Screen-element location records
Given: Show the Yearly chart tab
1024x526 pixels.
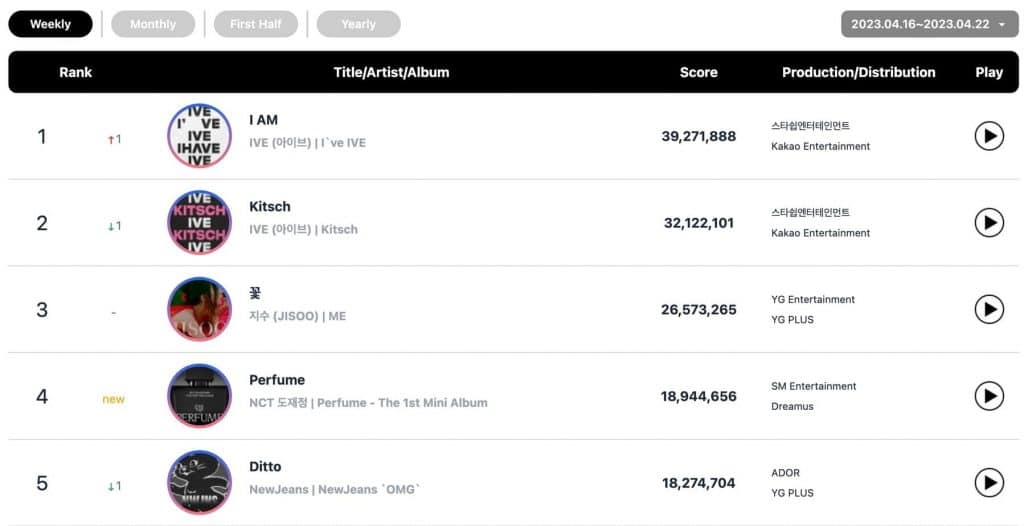Looking at the screenshot, I should tap(358, 24).
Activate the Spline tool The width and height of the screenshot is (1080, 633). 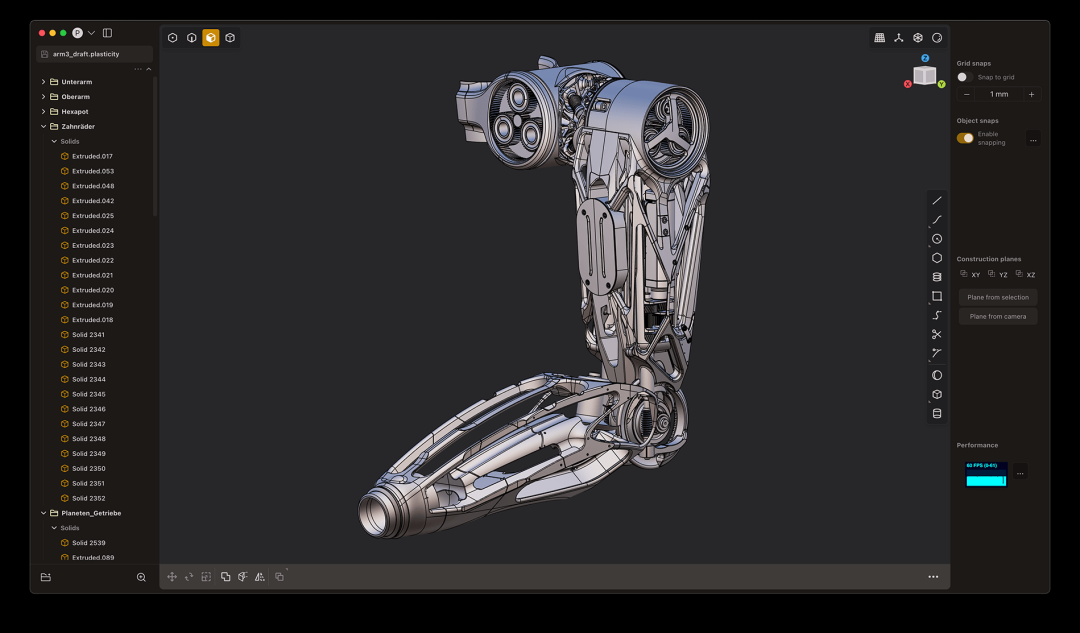937,314
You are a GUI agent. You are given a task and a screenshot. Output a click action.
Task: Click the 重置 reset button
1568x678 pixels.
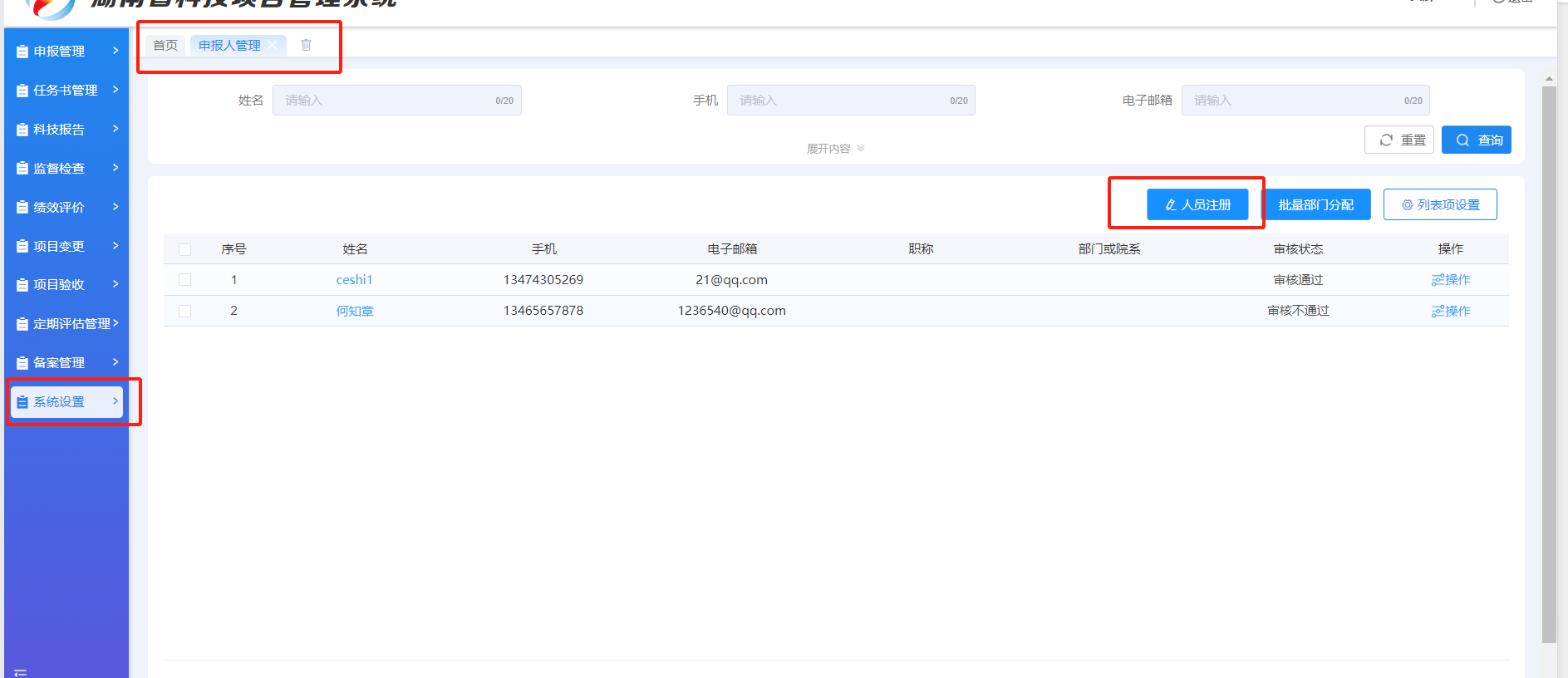coord(1400,140)
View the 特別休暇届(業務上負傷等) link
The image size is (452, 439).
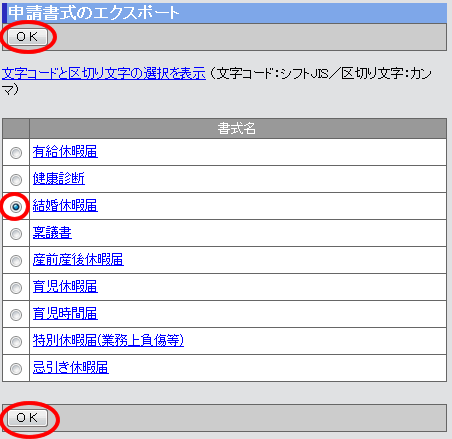[108, 341]
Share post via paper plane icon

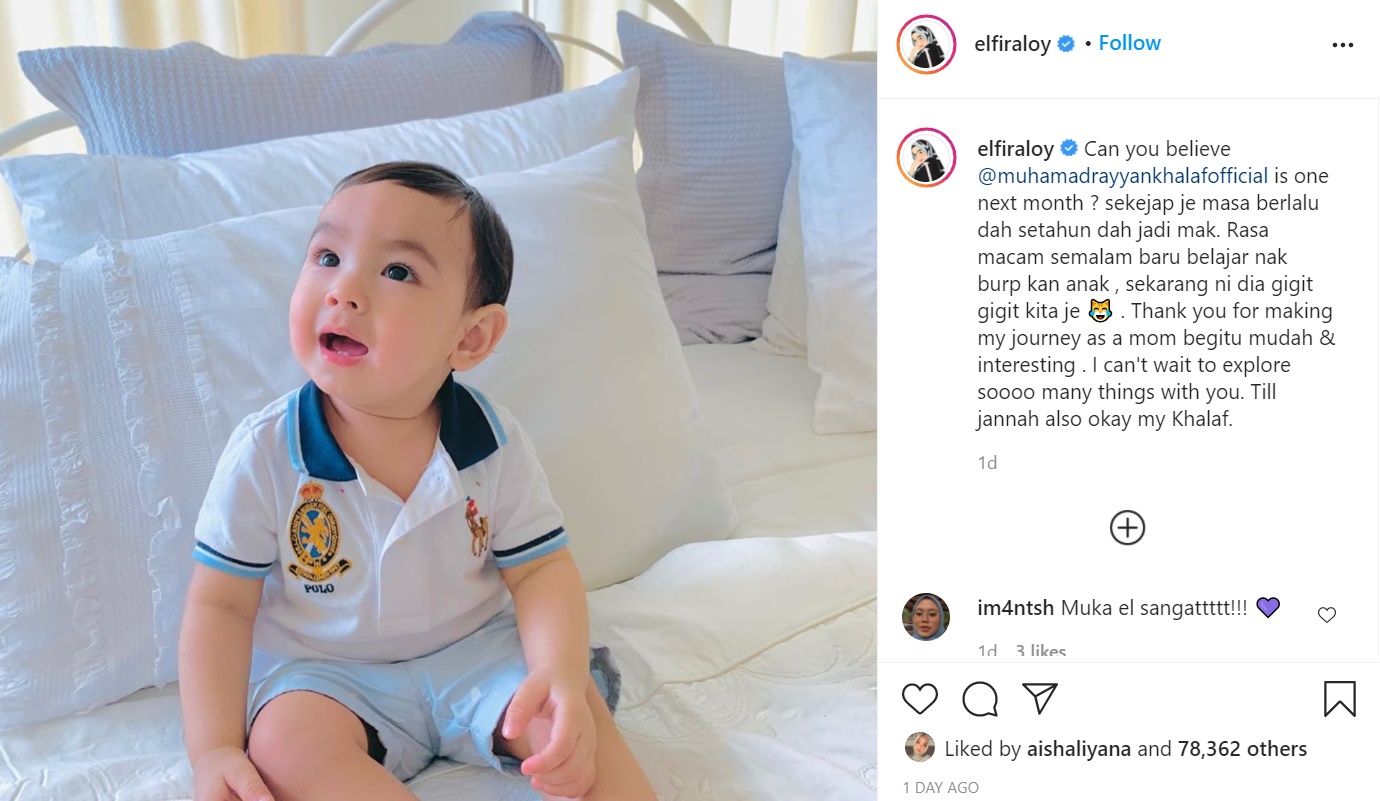(x=1040, y=698)
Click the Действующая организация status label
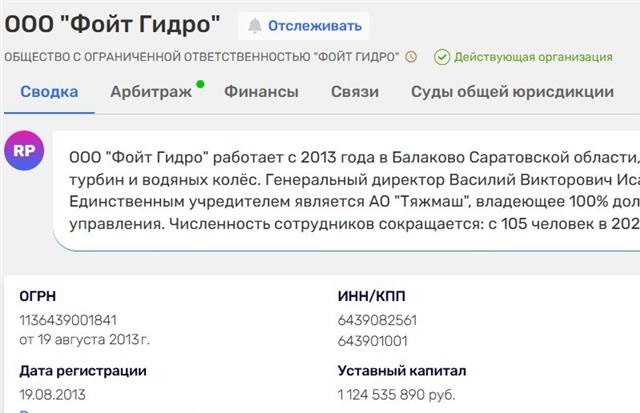Viewport: 640px width, 413px height. click(533, 57)
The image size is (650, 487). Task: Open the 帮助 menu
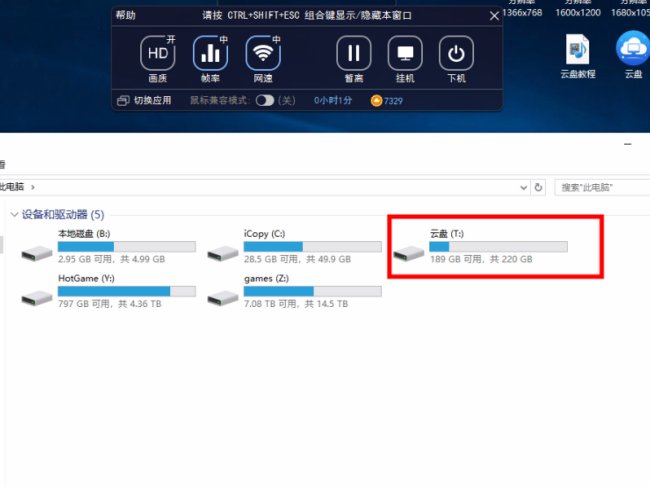tap(125, 16)
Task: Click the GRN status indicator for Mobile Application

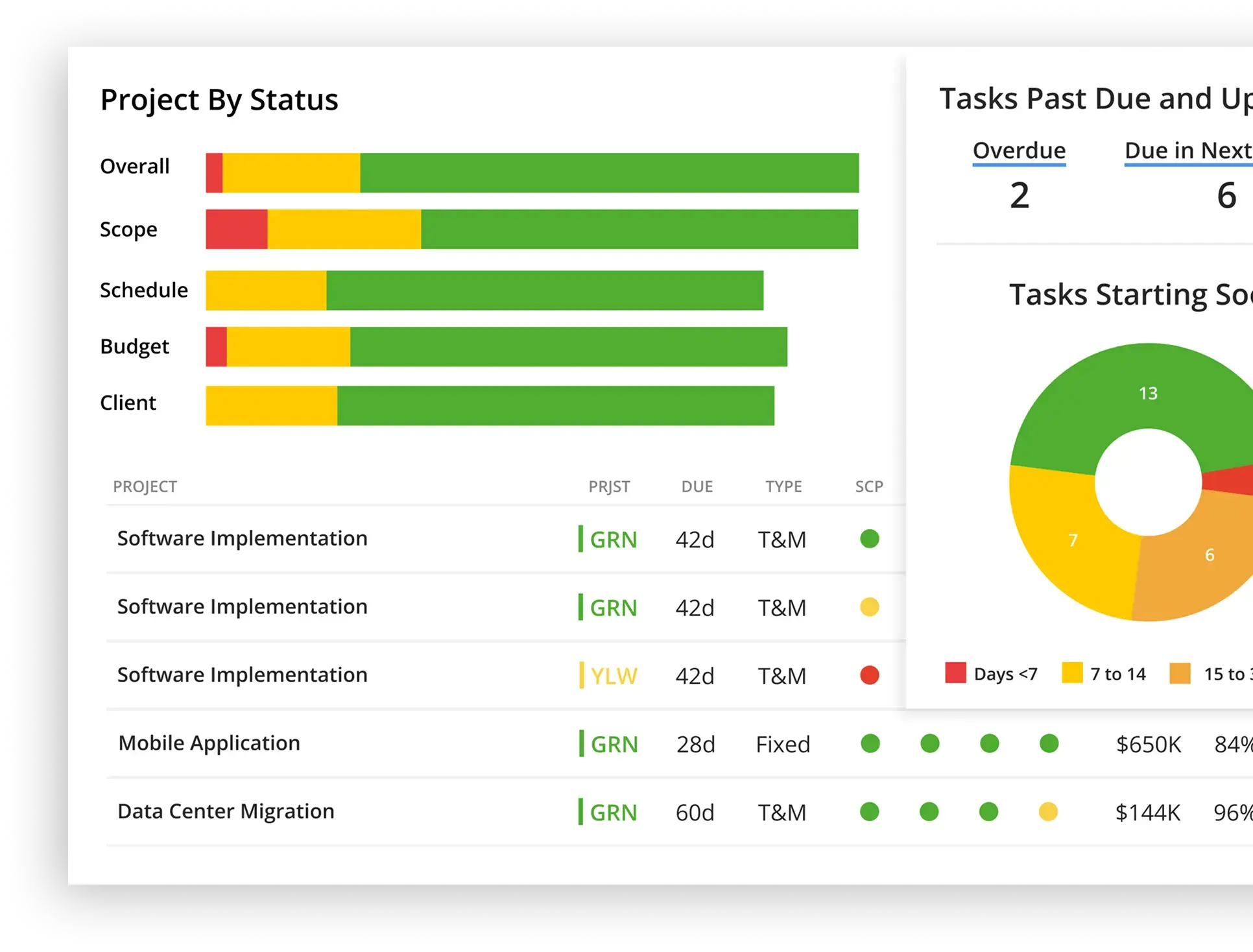Action: 608,744
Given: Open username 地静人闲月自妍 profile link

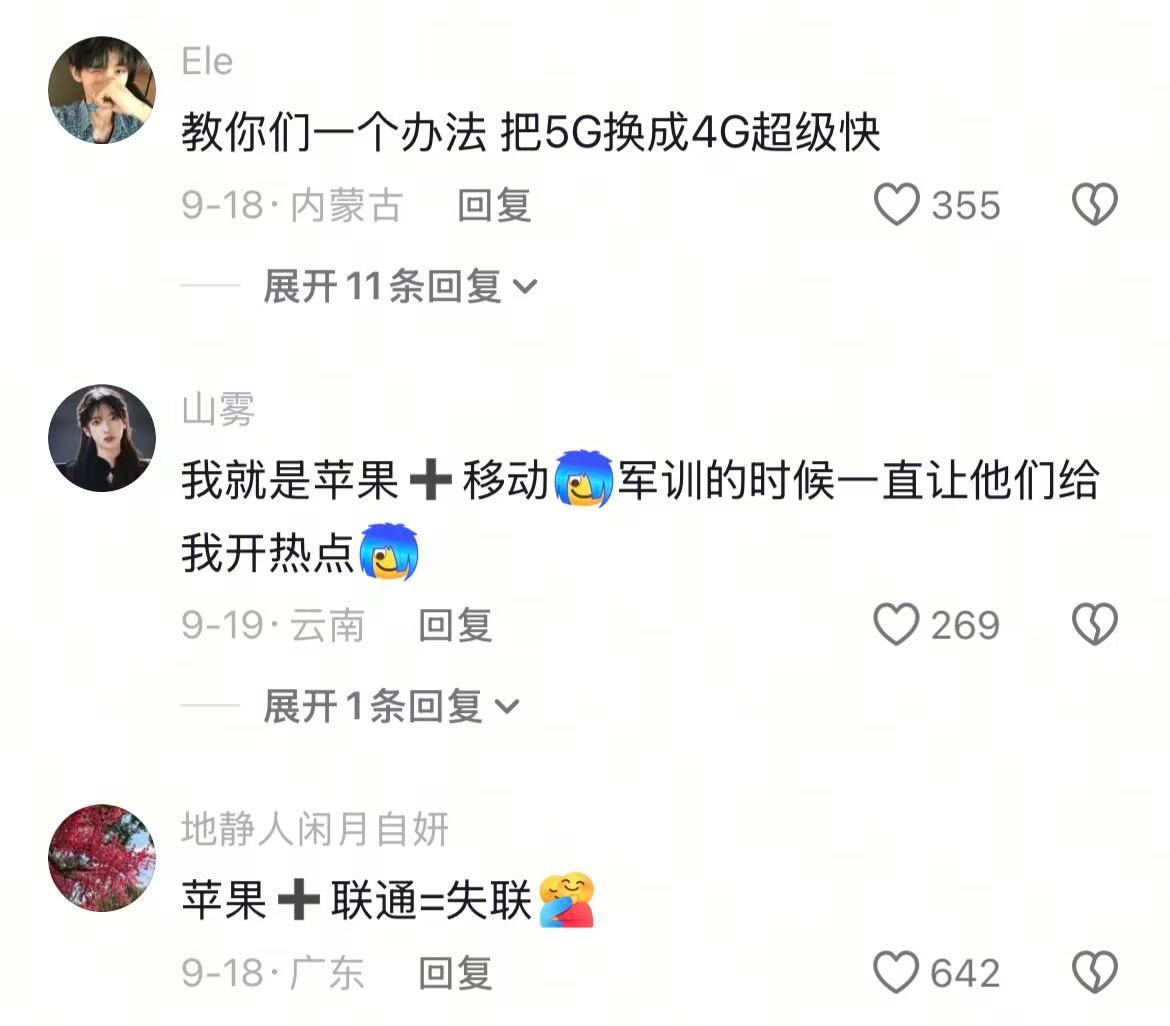Looking at the screenshot, I should [x=315, y=829].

TASK REQUIREMENTS:
Reproduce the records word for word, from the line containing "Task: Click the GRN" through the end of the records. Omit the pictures from your answer.

RESPONSE BELOW:
Task: Click the GRN status indicator for Mobile Application

Action: 608,744
Given: Open username 地静人闲月自妍 profile link

Looking at the screenshot, I should [x=315, y=829].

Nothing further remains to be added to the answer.